BEGIN Data to process
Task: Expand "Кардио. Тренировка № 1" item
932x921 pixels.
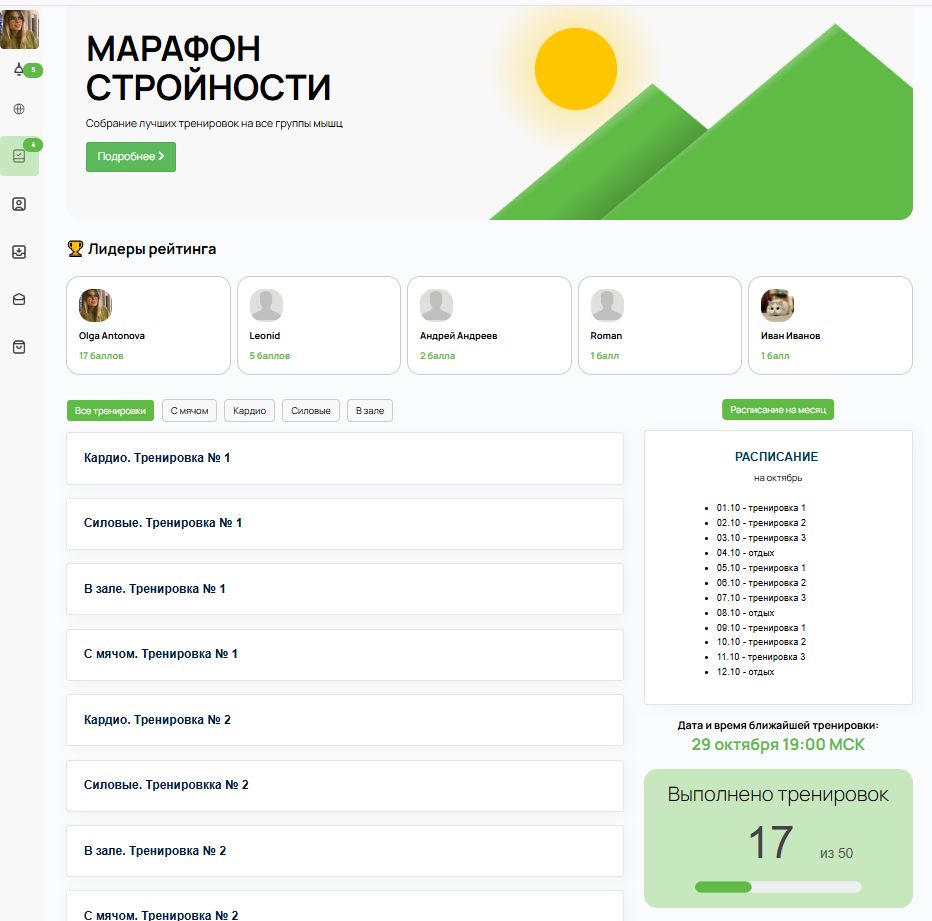Action: [x=344, y=458]
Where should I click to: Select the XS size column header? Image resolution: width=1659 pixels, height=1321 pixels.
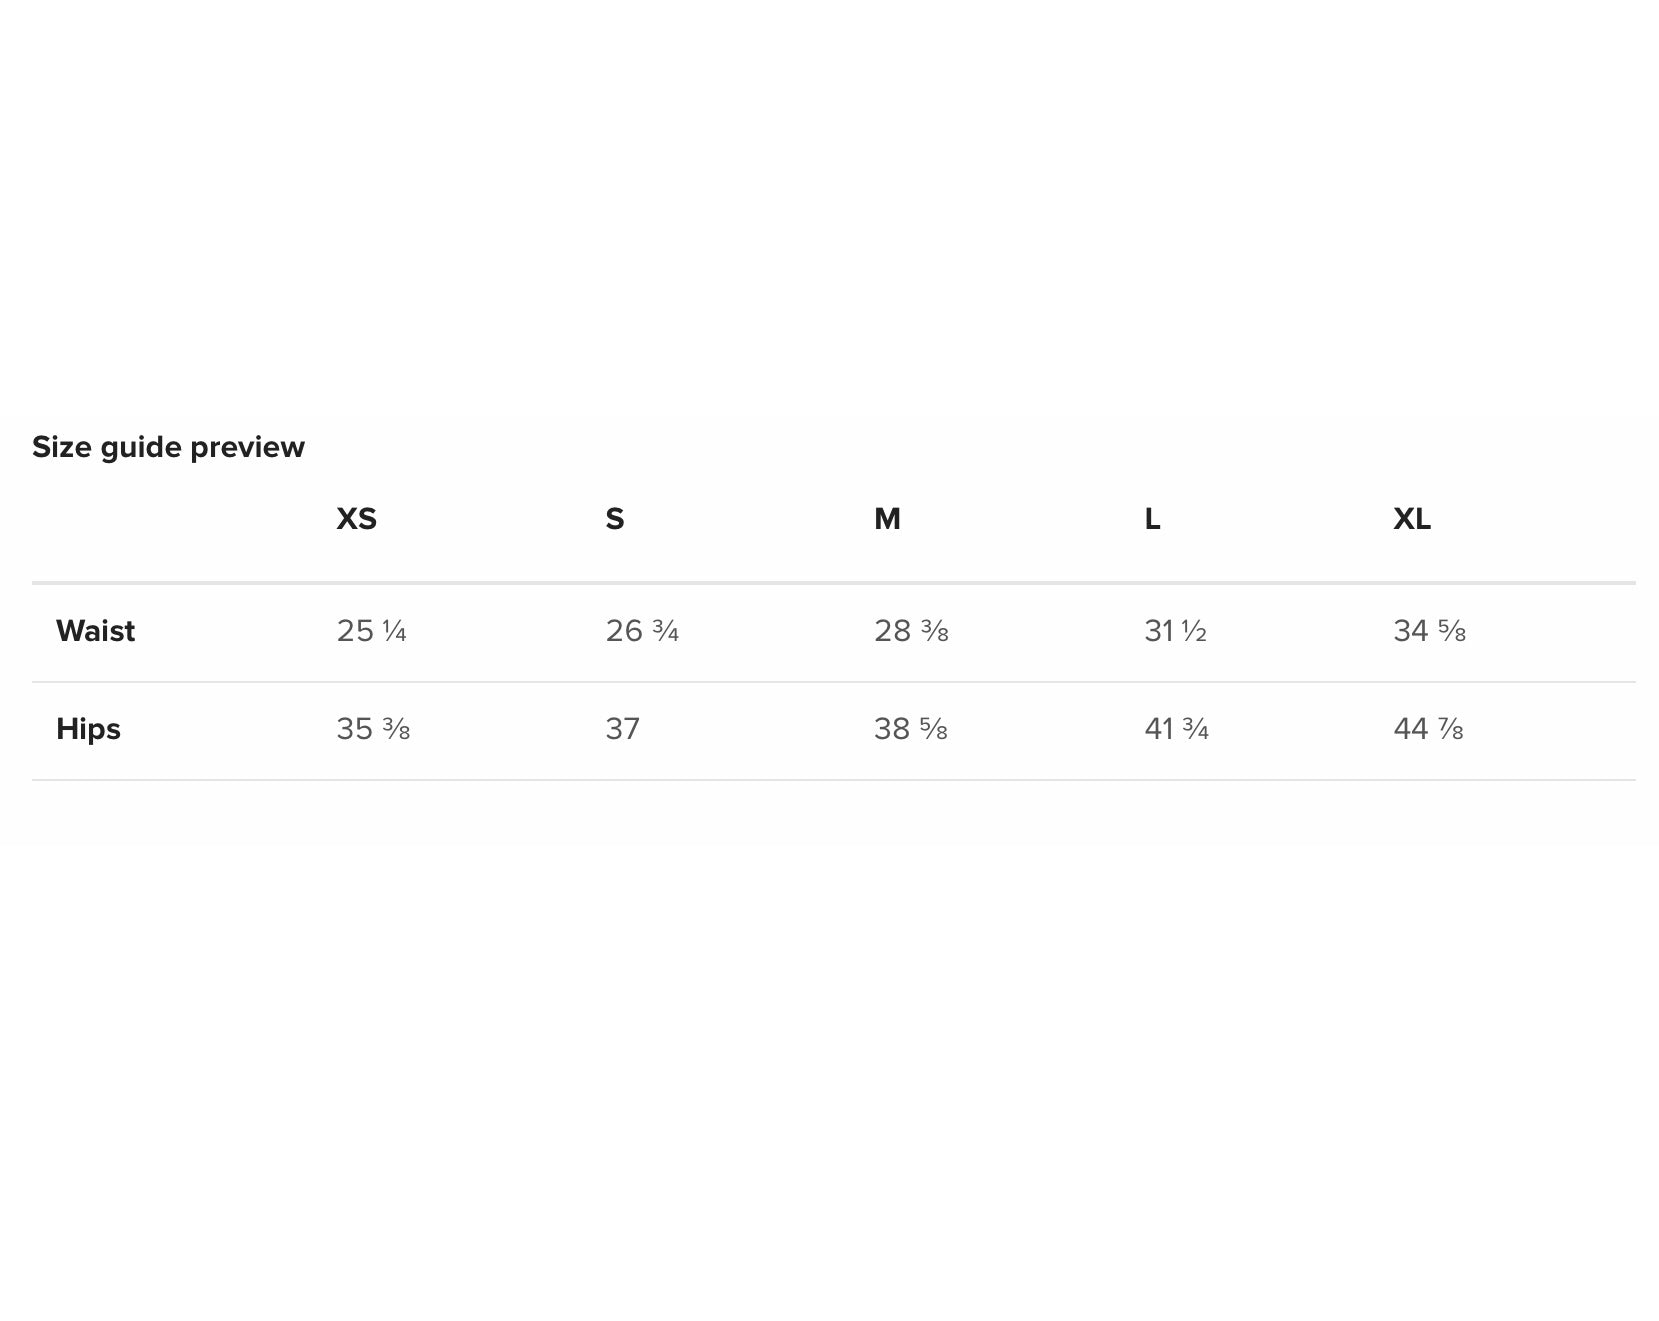tap(356, 519)
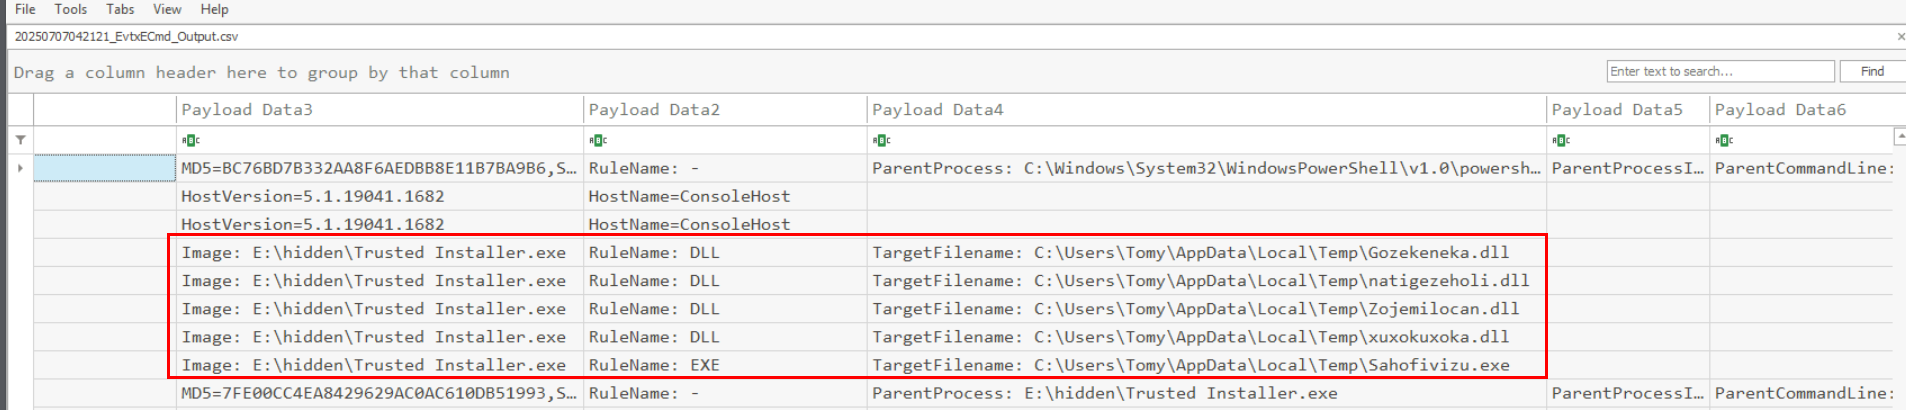
Task: Open the Help menu
Action: tap(214, 9)
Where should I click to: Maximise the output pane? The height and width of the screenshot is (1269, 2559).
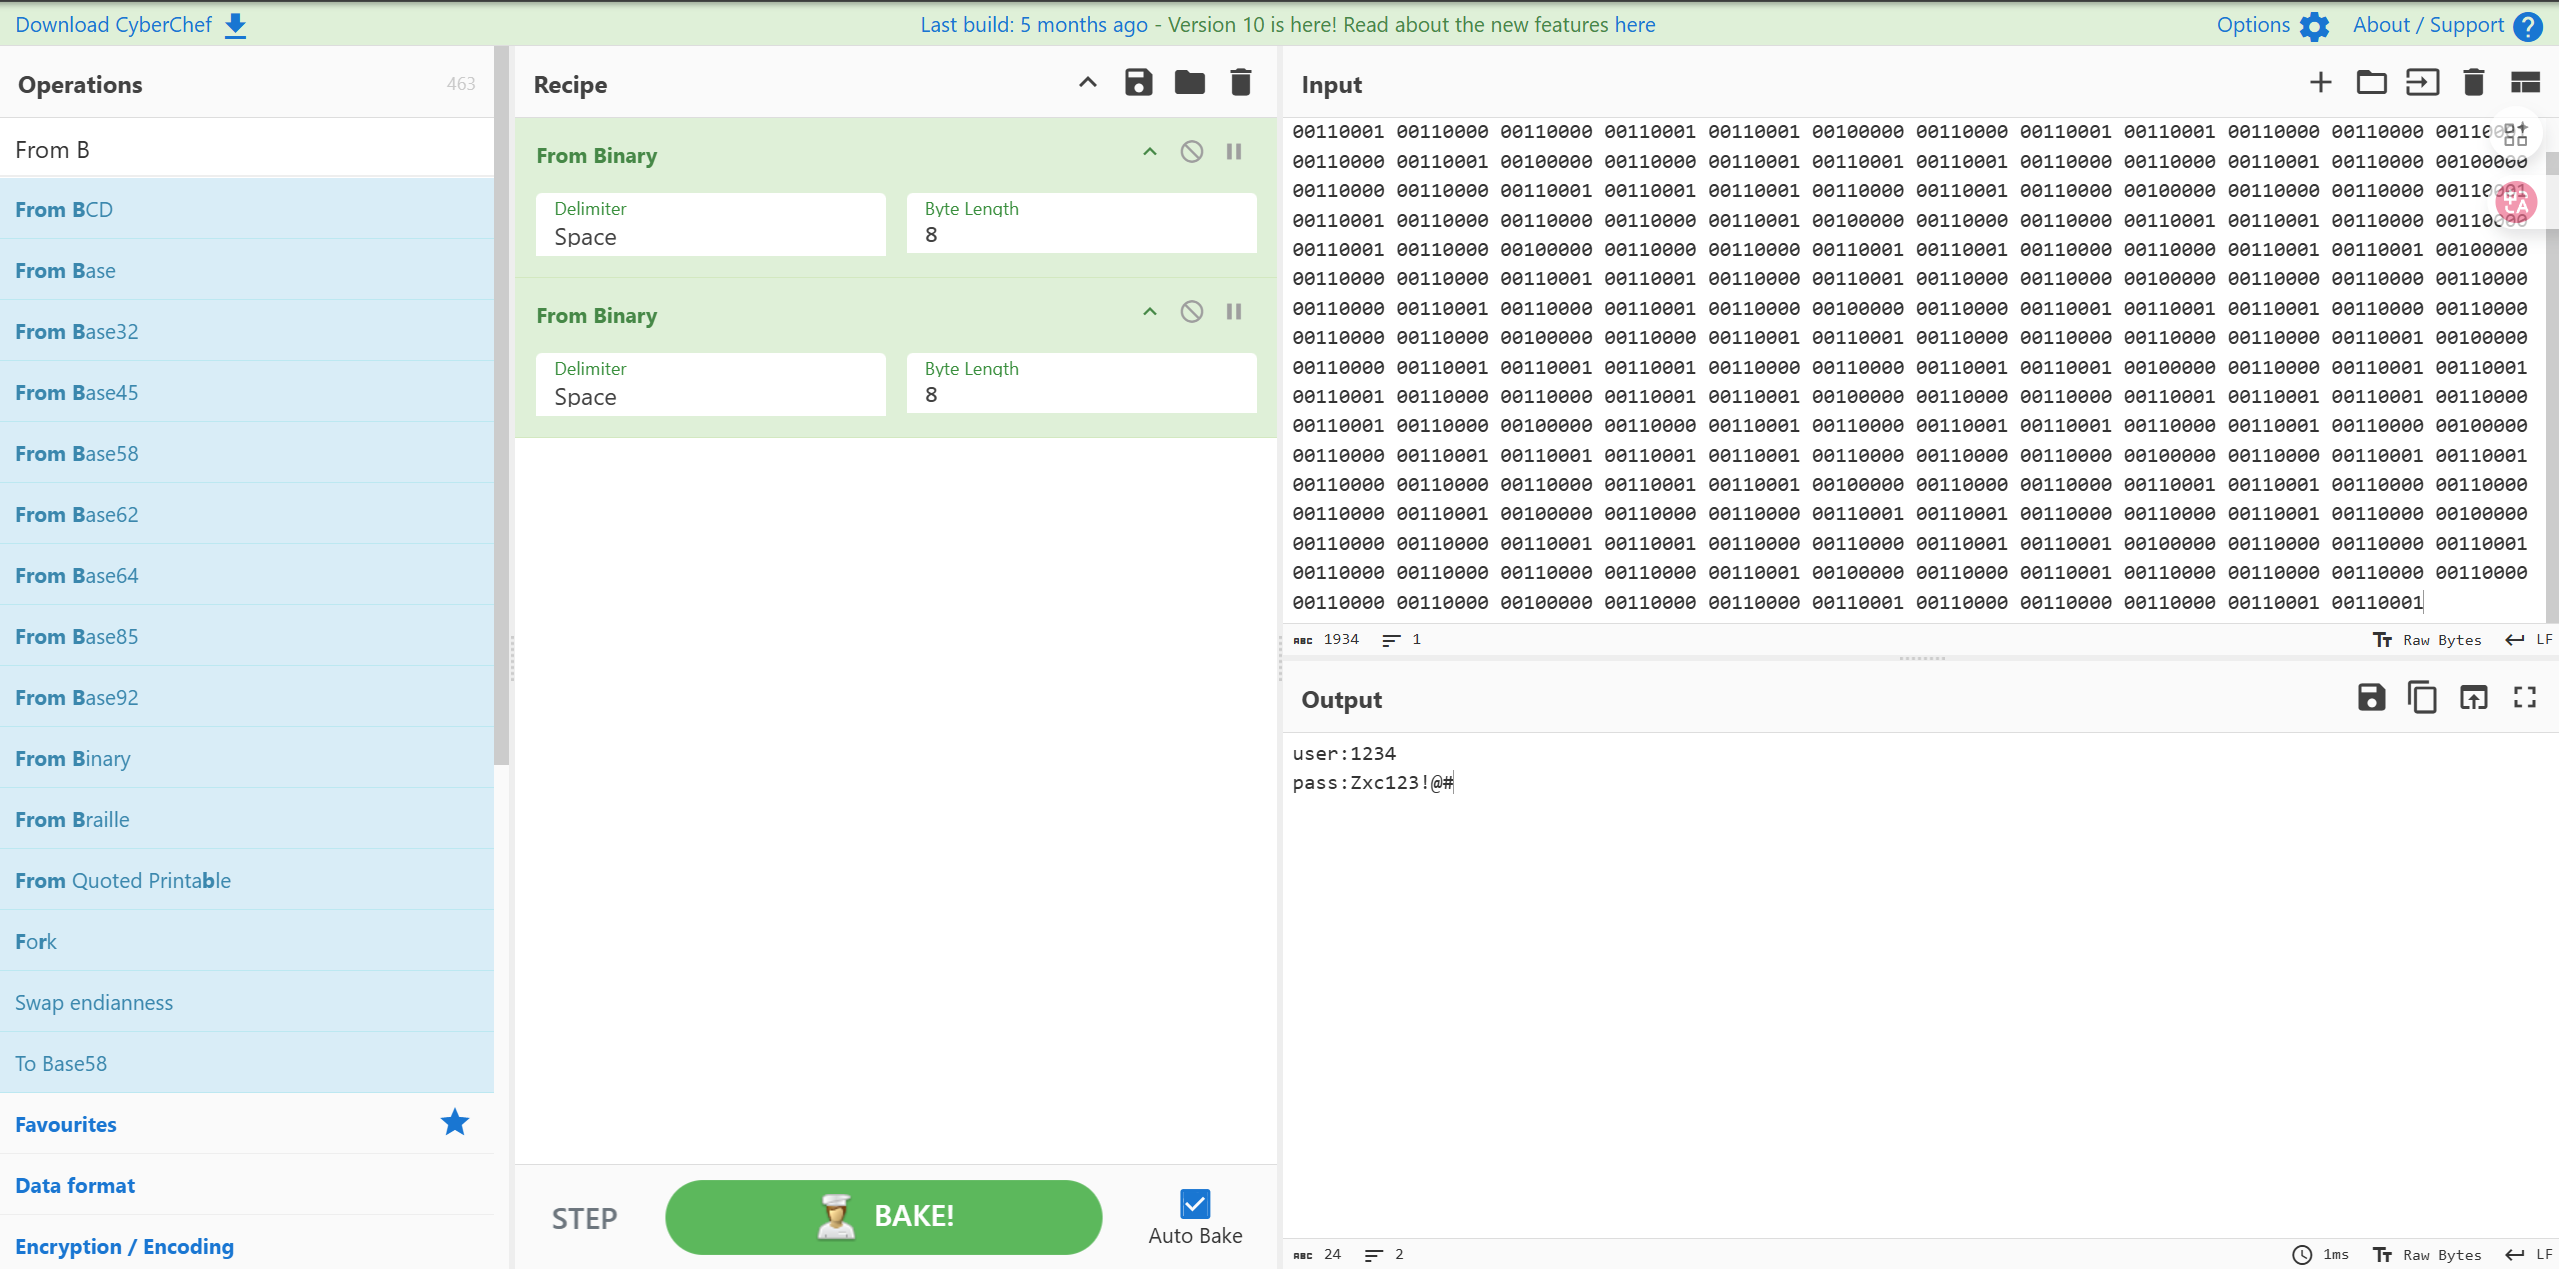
END Data to process
Update the data above so that every "pixels" becomes "px", with everything else unchanged. Leave out the pictures.

Task: Expand "Кардио. Тренировка № 1" item
932x921 px.
Action: [x=344, y=458]
Where should I click to: Select the XS size column header? Image resolution: width=1659 px, height=1321 px.
tap(356, 519)
Task: Open the Help menu
Action: tap(214, 9)
Where should I click to: Maximise the output pane? The height and width of the screenshot is (1269, 2559).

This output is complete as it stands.